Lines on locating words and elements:
--

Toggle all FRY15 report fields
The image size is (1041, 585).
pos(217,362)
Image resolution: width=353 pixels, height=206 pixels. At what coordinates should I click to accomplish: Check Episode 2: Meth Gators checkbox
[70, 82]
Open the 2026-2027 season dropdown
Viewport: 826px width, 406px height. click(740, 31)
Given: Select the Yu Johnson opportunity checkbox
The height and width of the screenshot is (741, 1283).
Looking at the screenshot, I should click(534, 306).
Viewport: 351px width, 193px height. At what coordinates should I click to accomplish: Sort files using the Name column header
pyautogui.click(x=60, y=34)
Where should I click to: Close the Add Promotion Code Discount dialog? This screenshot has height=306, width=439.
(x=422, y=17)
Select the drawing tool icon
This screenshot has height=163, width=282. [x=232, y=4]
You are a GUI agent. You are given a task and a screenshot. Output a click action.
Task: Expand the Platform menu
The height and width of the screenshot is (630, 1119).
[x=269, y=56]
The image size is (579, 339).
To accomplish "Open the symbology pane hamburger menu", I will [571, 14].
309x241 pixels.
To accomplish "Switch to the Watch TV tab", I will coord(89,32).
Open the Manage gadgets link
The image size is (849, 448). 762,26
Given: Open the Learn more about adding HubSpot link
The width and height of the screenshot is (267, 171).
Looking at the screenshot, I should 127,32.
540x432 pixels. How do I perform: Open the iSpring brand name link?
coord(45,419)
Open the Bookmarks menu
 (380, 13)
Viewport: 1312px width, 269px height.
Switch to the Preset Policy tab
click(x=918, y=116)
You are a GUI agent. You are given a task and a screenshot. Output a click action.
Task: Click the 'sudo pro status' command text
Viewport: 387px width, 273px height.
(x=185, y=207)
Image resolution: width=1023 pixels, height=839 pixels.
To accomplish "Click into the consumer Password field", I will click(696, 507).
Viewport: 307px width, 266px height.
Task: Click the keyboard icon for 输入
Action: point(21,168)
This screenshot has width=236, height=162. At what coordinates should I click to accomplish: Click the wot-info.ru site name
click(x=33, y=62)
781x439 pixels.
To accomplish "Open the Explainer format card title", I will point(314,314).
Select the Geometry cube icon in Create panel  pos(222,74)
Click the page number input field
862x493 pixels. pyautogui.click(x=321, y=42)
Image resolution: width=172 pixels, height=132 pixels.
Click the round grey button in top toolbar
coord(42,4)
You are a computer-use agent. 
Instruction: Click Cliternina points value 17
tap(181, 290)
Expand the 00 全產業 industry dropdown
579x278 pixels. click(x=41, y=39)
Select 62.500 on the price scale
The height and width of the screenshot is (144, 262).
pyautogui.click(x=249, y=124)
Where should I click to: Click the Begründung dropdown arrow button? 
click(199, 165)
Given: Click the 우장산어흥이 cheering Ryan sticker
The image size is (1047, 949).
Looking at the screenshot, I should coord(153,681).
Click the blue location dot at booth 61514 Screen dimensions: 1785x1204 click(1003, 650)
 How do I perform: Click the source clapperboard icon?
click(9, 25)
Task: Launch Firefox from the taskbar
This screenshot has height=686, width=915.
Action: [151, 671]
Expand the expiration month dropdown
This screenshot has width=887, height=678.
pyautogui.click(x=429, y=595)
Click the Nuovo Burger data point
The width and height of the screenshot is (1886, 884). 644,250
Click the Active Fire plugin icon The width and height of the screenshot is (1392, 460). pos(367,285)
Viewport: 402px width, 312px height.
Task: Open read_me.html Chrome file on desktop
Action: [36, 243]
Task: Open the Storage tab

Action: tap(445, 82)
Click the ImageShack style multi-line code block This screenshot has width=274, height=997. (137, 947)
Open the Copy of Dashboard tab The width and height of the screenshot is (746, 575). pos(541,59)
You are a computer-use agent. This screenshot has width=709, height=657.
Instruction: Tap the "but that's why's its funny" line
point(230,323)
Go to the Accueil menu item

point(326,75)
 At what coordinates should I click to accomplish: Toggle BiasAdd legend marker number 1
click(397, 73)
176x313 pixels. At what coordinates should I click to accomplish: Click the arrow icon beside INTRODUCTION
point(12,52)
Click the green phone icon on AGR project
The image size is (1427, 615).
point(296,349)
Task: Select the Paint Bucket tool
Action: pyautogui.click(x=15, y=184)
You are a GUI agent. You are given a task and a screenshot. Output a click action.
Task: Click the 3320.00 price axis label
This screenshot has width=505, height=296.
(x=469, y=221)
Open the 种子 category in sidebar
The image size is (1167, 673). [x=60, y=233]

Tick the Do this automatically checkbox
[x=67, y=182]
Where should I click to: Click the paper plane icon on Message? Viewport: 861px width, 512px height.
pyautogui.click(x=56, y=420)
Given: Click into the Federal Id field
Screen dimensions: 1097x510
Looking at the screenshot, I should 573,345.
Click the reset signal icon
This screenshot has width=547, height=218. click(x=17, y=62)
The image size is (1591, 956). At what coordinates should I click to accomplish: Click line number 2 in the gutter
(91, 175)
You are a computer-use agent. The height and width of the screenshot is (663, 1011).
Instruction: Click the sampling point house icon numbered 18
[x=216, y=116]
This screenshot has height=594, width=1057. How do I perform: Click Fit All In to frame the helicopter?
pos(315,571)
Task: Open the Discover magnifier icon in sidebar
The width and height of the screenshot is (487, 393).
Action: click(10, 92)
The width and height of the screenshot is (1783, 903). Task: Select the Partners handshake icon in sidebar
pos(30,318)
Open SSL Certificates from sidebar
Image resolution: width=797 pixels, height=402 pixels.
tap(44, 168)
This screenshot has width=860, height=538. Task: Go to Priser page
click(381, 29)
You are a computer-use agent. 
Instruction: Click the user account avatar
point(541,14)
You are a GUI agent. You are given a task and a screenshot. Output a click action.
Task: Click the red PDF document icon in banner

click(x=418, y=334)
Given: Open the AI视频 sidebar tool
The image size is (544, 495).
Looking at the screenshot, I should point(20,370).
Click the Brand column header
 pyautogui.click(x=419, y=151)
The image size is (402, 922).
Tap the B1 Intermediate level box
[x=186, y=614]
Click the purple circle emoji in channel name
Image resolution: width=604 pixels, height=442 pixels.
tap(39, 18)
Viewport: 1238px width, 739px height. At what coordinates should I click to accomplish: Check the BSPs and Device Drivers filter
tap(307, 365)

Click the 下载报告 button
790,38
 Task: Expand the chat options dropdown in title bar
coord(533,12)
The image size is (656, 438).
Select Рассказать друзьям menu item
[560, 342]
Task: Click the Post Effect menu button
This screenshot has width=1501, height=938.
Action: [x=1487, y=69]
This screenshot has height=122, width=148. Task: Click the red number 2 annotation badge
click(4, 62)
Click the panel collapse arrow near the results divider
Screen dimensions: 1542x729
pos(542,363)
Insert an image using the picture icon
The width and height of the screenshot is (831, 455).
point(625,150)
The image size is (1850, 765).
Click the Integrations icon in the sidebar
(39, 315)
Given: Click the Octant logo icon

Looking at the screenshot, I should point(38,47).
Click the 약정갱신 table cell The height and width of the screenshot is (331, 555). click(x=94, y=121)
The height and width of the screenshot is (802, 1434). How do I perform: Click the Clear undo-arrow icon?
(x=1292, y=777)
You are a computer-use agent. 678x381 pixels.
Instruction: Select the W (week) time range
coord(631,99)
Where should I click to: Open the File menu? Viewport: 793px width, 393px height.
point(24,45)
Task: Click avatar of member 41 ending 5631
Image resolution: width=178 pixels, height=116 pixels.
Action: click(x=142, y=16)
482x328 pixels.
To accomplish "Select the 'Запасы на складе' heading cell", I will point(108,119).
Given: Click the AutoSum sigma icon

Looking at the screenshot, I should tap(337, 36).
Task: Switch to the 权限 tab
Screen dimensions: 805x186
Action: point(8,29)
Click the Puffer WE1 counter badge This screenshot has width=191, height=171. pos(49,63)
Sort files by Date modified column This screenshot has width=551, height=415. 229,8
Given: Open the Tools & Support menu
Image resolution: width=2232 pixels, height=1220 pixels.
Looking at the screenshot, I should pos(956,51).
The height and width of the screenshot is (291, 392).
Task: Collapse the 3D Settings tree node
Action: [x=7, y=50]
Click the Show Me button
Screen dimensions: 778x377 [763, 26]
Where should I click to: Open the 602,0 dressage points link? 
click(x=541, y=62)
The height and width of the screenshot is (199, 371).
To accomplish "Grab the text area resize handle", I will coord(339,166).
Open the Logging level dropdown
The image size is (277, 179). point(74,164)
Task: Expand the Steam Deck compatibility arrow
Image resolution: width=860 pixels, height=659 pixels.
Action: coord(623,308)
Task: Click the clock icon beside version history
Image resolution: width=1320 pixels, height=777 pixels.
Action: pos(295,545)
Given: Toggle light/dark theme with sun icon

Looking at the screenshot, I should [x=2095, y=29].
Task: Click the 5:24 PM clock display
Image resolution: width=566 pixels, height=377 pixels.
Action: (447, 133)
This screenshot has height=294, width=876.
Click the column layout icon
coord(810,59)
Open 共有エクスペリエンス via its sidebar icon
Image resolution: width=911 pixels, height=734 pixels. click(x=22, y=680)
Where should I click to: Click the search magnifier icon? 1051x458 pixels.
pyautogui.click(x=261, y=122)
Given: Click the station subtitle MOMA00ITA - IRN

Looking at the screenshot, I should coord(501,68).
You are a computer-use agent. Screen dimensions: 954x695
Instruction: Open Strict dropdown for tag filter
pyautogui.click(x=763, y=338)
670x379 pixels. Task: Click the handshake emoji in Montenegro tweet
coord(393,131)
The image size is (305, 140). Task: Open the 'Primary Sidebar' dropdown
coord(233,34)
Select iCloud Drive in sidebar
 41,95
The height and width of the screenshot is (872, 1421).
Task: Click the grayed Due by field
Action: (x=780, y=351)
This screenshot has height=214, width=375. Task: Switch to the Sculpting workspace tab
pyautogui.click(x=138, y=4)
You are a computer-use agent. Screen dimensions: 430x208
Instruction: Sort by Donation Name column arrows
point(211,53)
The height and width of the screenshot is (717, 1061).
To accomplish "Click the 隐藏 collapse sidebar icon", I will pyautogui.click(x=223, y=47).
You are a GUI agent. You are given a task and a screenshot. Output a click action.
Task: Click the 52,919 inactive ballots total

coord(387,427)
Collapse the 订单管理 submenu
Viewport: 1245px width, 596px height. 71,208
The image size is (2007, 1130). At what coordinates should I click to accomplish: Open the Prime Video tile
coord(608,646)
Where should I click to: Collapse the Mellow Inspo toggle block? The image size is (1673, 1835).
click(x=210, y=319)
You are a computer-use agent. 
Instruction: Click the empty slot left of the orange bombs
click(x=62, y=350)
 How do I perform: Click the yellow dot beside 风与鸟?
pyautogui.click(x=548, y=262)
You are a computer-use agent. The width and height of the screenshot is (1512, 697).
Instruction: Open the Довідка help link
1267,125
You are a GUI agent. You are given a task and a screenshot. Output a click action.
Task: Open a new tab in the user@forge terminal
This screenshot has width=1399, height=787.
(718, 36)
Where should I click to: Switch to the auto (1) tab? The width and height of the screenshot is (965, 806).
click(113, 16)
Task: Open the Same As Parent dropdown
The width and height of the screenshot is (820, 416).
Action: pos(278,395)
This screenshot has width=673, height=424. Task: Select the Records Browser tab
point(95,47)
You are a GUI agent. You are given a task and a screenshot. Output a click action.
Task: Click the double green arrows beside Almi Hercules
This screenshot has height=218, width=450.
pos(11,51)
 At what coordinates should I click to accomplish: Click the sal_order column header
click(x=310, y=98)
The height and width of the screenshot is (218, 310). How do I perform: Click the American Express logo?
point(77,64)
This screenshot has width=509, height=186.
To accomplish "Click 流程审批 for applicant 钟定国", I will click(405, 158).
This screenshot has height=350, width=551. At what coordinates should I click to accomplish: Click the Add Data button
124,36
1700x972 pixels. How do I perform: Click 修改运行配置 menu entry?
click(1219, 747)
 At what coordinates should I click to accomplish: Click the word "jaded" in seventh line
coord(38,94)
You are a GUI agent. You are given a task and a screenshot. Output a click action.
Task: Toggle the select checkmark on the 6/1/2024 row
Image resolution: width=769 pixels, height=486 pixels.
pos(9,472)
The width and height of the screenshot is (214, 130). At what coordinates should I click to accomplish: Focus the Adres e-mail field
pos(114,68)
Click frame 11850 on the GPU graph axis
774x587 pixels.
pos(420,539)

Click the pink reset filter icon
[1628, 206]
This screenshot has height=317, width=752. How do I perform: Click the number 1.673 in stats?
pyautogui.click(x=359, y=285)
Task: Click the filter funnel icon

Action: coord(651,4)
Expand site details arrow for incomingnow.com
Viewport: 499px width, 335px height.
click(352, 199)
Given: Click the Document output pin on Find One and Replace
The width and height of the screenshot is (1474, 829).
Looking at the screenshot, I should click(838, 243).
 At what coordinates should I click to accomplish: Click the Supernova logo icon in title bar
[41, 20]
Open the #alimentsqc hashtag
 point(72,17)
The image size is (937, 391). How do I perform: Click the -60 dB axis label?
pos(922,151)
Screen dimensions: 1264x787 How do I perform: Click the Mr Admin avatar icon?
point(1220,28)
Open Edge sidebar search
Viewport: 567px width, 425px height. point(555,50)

--

Which lines above contain the word "search" with matching capitalization? Gather every one of them.

Where should I click to: Click the search magnifier icon? 1051x458 pixels.
Open Edge sidebar search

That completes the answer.